**INFORMATION GIVEN**
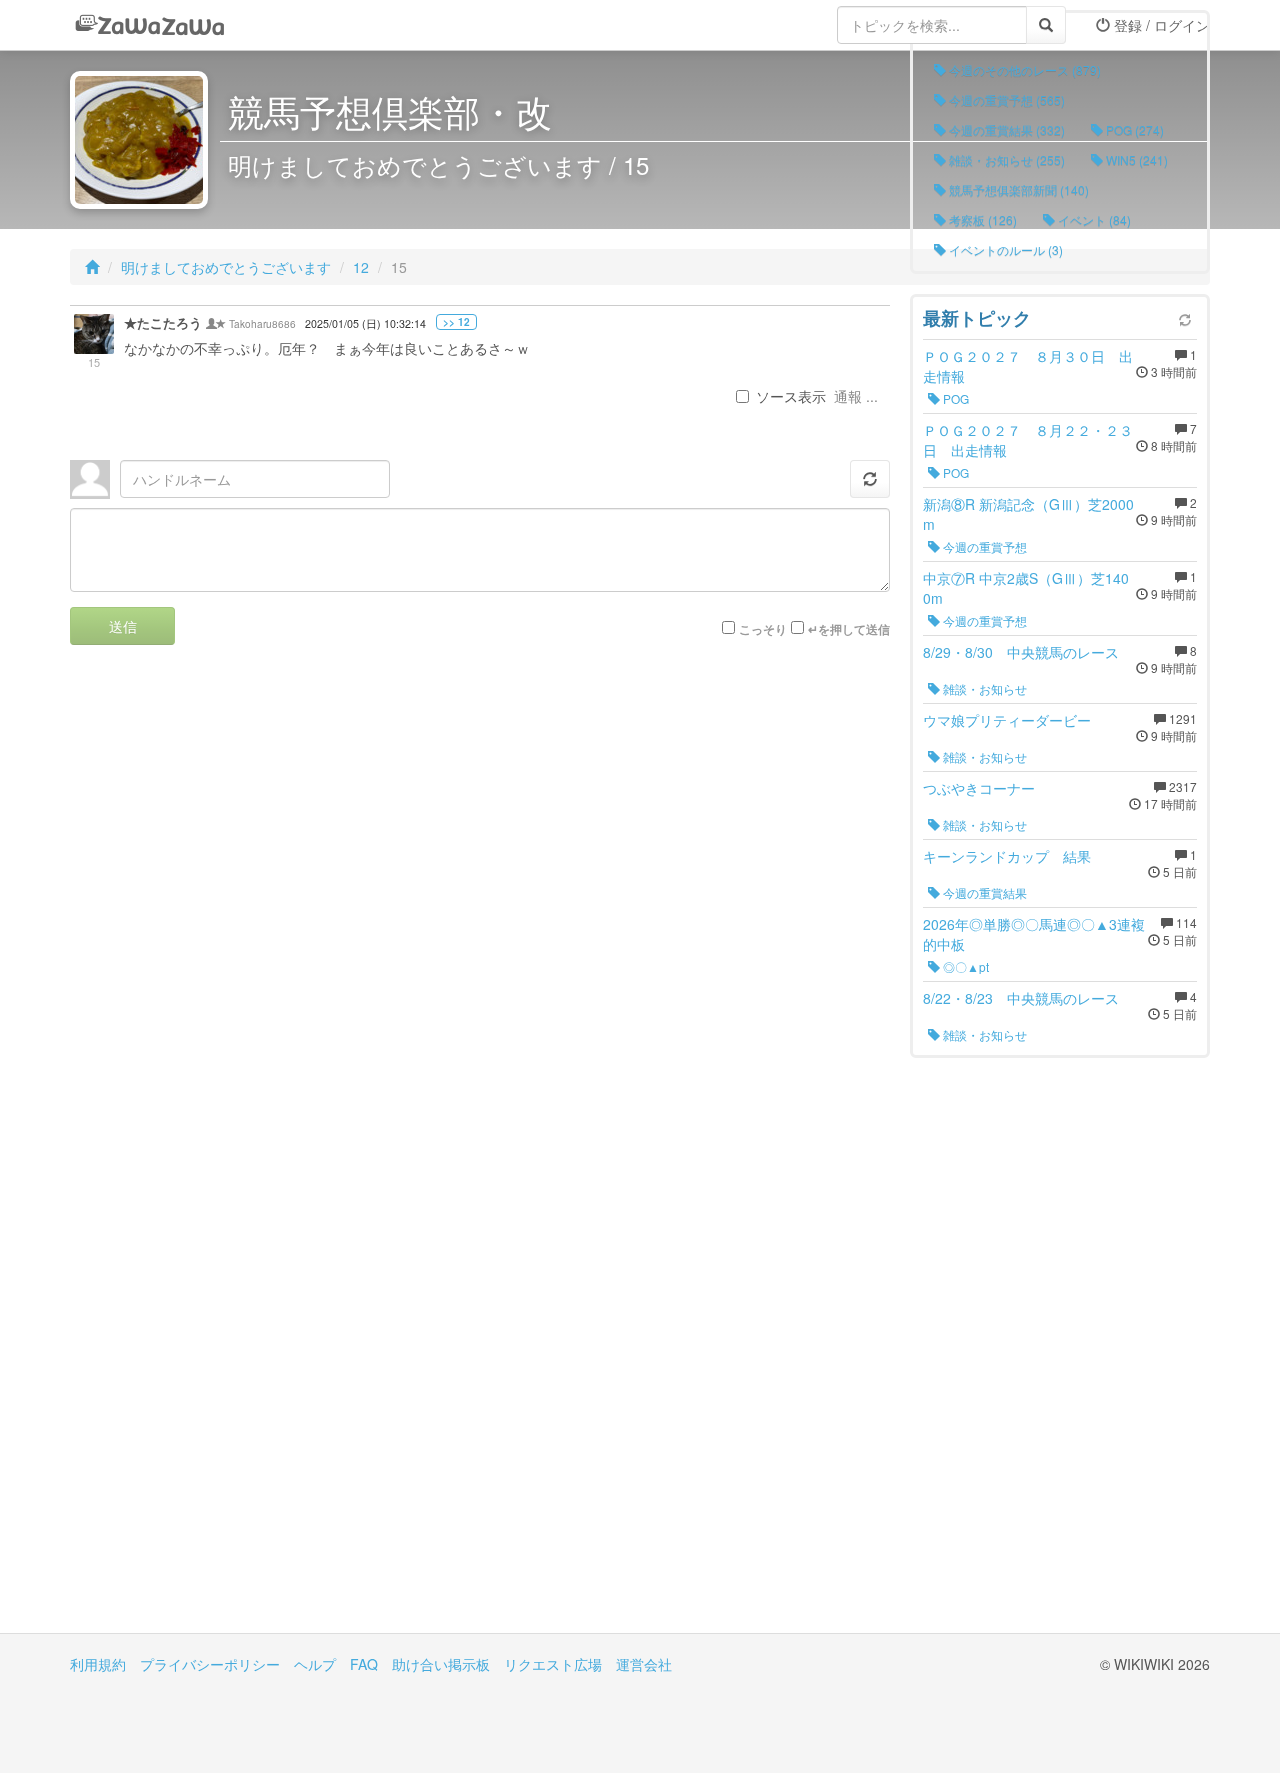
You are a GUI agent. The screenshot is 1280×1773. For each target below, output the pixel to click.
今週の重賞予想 (983, 546)
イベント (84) (1093, 219)
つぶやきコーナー (979, 788)
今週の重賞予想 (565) (1005, 99)
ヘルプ (315, 1664)
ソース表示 (791, 396)
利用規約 (98, 1664)
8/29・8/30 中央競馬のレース (1021, 652)
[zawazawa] (150, 25)
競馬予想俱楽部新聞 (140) (1017, 189)
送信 (123, 626)
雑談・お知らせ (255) (1005, 159)
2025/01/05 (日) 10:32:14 (365, 323)
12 (361, 267)
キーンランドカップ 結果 (1007, 856)
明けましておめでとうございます (226, 267)
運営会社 (644, 1664)
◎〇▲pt (964, 966)
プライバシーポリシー (210, 1664)
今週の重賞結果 (983, 892)
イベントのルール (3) (1004, 249)
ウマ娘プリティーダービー (1007, 720)
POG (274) (1133, 129)
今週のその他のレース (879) (1023, 69)
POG (954, 398)
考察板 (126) (981, 219)
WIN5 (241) (1135, 159)
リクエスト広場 (553, 1664)
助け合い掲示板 (441, 1664)
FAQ (364, 1664)
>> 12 (456, 322)
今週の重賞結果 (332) (1005, 129)
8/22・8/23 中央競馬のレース (1021, 998)
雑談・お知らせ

**WHAT IS BEING ASKED**
Give back the material word for word and drop the pictures it holds.

**ANSWER TO THE EXERCISE**
You are a GUI agent. The screenshot is 1280×1773. For each target below, output the pixel to click.
今週の重賞予想 (983, 546)
イベント (84) (1093, 219)
つぶやきコーナー (979, 788)
今週の重賞予想 (565) (1005, 99)
ヘルプ (315, 1664)
ソース表示 (791, 396)
利用規約 (98, 1664)
8/29・8/30 中央競馬のレース (1021, 652)
[zawazawa] (150, 25)
競馬予想俱楽部新聞 (140) (1017, 189)
送信 (123, 626)
雑談・お知らせ (255) (1005, 159)
2025/01/05 (日) 10:32:14 (365, 323)
12 (361, 267)
キーンランドカップ 結果 (1007, 856)
明けましておめでとうございます (226, 267)
運営会社 (644, 1664)
◎〇▲pt (964, 966)
プライバシーポリシー (210, 1664)
今週の重賞結果 (983, 892)
イベントのルール (3) (1004, 249)
ウマ娘プリティーダービー (1007, 720)
POG (274) (1133, 129)
今週のその他のレース (879) (1023, 69)
POG (954, 398)
考察板 (126) (981, 219)
WIN5 (241) (1135, 159)
リクエスト広場 (553, 1664)
助け合い掲示板 (441, 1664)
FAQ (364, 1664)
>> 12 (456, 322)
今週の重賞結果 (332) (1005, 129)
8/22・8/23 中央競馬のレース (1021, 998)
雑談・お知らせ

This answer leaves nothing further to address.